Regression Models for Categorical Dependent Variables Using Stata, Third Edition, by J. Scott Long and Jeremy Freese, is an essential reference for those who use Stata to fit and interpret regression models for categorical data. Although regression models for categorical dependent variables are common, few texts explain how to interpret such models; this text decisively fills the void.
The third edition is divided into two parts. Part I begins with an excellent introduction to Stata and follows with general treatments of the estimation, testing, fitting, and interpretation of models for categorical dependent variables. The book is thus accessible to new users of Stata and those who are new to categorical data analysis.

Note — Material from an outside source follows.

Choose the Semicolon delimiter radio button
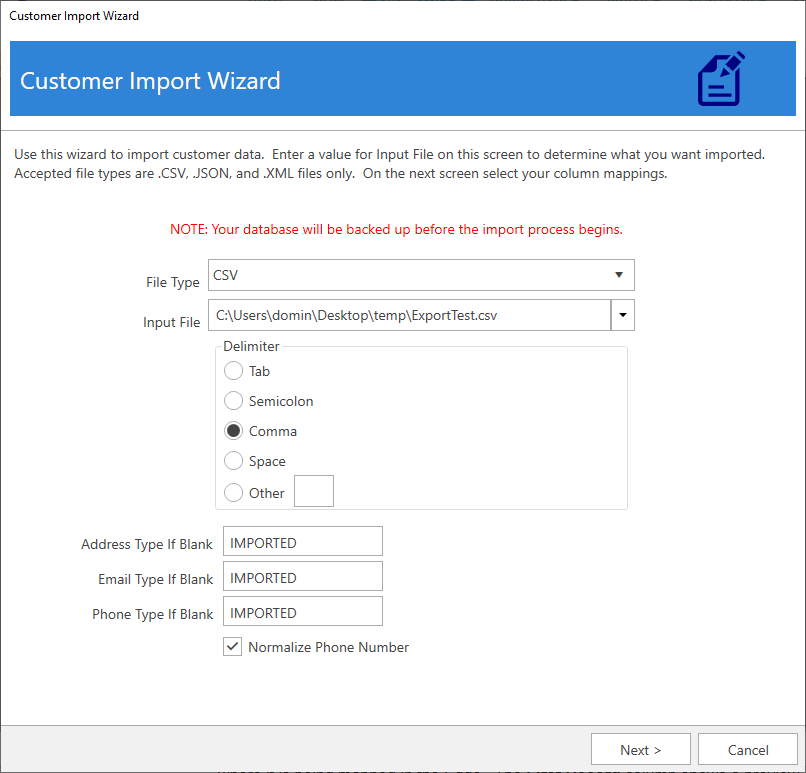Viewport: 806px width, 773px height. tap(233, 401)
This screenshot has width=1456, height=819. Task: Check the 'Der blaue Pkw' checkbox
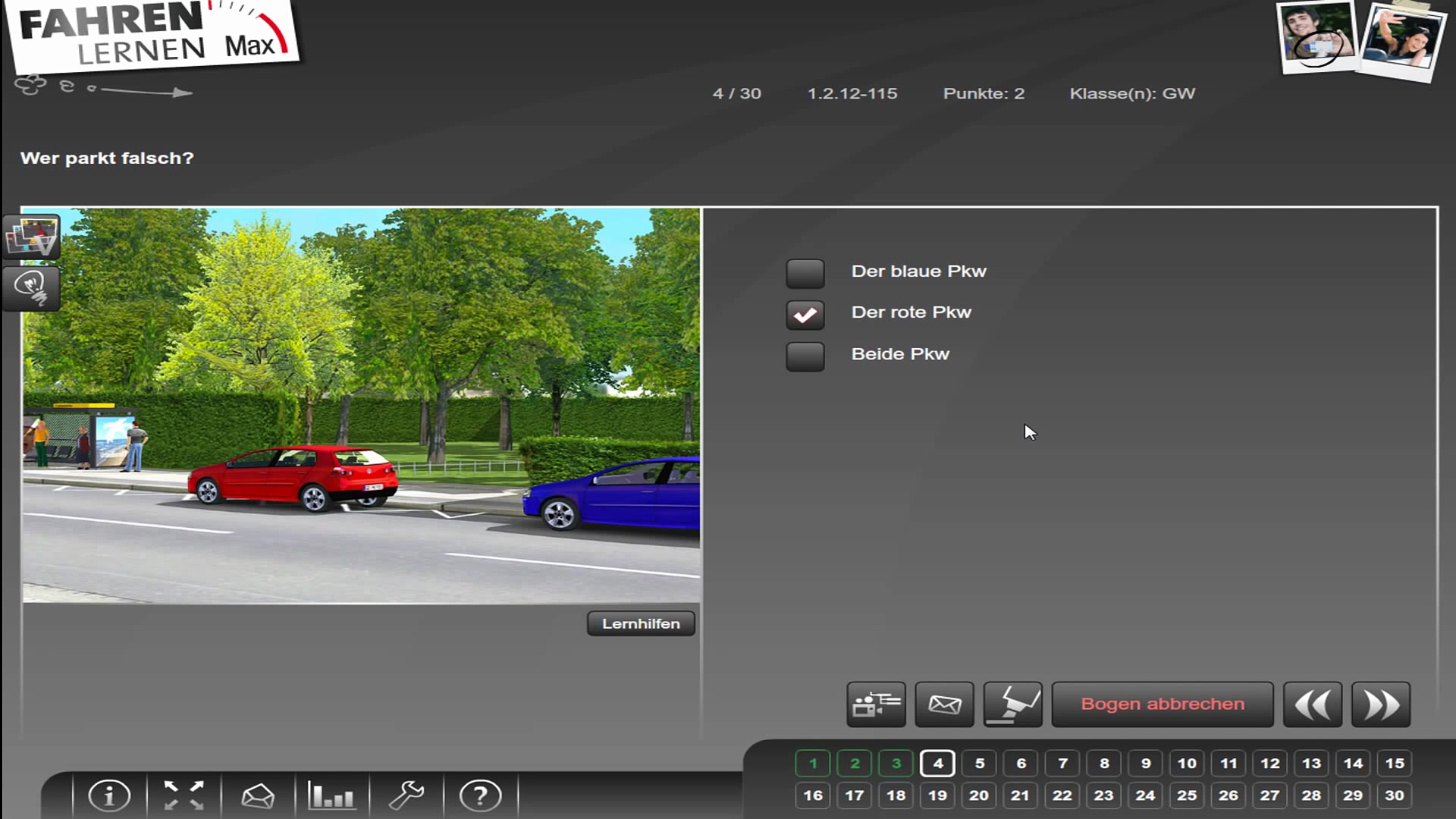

Part II is devoted to a comprehensive treatment of estimation and interpretation for binary, ordinal, nominal, and count outcomes.
Readers familiar with previous editions will find many changes in the third edition. An entire chapter is now devoted to interpretation of regression models using predictions. This concept is explored in greater depth in Part II. The authors also discuss how many improvements made to Stata in recent years—factor variables, marginal effects with margins, plotting predictions using marginsplot—facilitate analysis of categorical data.
The authors advocate a variety of new methods that use predictions to interpret the effect of variables in regression models. Readers will find all discussion of statistical concepts firmly grounded in concrete examples. All the examples, datasets, and author-written commands are available on the authors’ website, so readers can easily replicate the examples with Stata.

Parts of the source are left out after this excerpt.